I wish I had a dog, I really like to be out of the house, but I always can't find a reason to, if I had a dog I wouldn't have a choice, I would simply have to walk with him. That would be great, perhaps I'll get one when I finally move to another country in a month or so. Hopefully my roommates won't mind.


----------



## kippan (Jun 4, 2011)

People feel the need to come up to me when I'm out walking my dog. I had one lady chase me from the other end of the street so she could pet him. I've had a drunk guy crawl all over my poor little dog just to kiss him. Little babies like to rush up at him and poke him in the eyes with their thumbs. I feel so bad for him, ha, but he loves attention. Do you go to the dog park? It's a neat place to socialize for both yourself and your dog.


----------



## Jess32247 (Jun 4, 2011)

Congrats :clap  

I don't find it easy to take my dog for a walk, I panic when someone else is outside or a car drives by. But if I'm with someone, it's so much easier!


----------



## seafolly (Jun 17, 2010)

kippan said:


> People feel the need to come up to me when I'm out walking my dog. I had one lady chase me from the other end of the street so she could pet him.
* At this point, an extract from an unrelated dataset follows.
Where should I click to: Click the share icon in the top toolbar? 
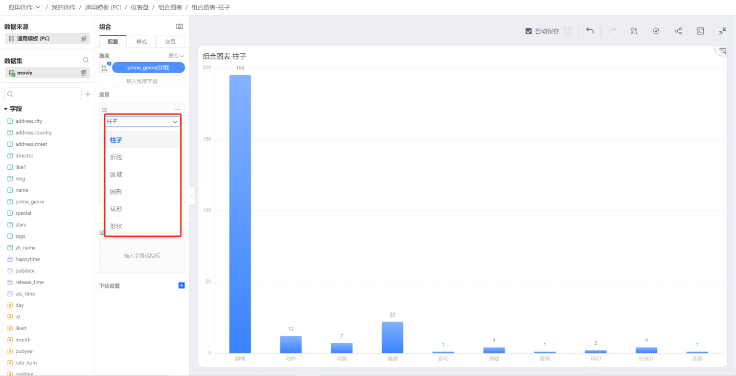click(678, 31)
Yeahhh this happens often. Especially with a puppy. I think those considering a dog to aid their anxiety need to be 100% sure they understand the pros and cons (and not even talking about the care and commitment here). Having a puppy means people want to pat it and will often interfere with training (letting it jump up and praising it etc etc). So if you don't like talking to people, rethink this, haha. For me, it's excellent but I actually do enjoy people. Dog parks are fantastic for us. Cider gets a great run and I get to meet new people.


----------



## gilt (Jan 7, 2010)

Good for you, scooter! Walking the dog is a great way to get out of the house for some fresh air & exercise, even a little social interaction if it appeals to you.


----------



## scooter (Mar 23, 2011)

Me and Midnight, (my dog - black labrador/rotweiler) are 2 of a kind. She as a puppy was always very shy and would never come up to strangers. I broke her of her Social Anxiety though, now she goes up to anyone for attention. She never bites, she may nibble on your hand but great with kids. She's 1 1/2 years old, her birthday is December 17th. Now it's her turn to get me over my timidness.


----------



## seafolly (Jun 17, 2010)

scooter said:


> Me and Midnight, (my dog - black labrador/rotweiler) are 2 of a kind. She as a puppy was always very shy and would never come up to strangers. I broke her of her Social Anxiety though, now she goes up to anyone for attention. She never bites, she may nibble on your hand but great with kids. She's 1 1/2 years old, her birthday is December 17th. Now it's her turn to get me over my timidness.


That's another asset. Cider was also a hesitant puppy, far less outgoing than her siblings. A puppy raiser knows extra effort is needed there to make them understand there's nothing to fear. At the same time we're helping ourselves.


----------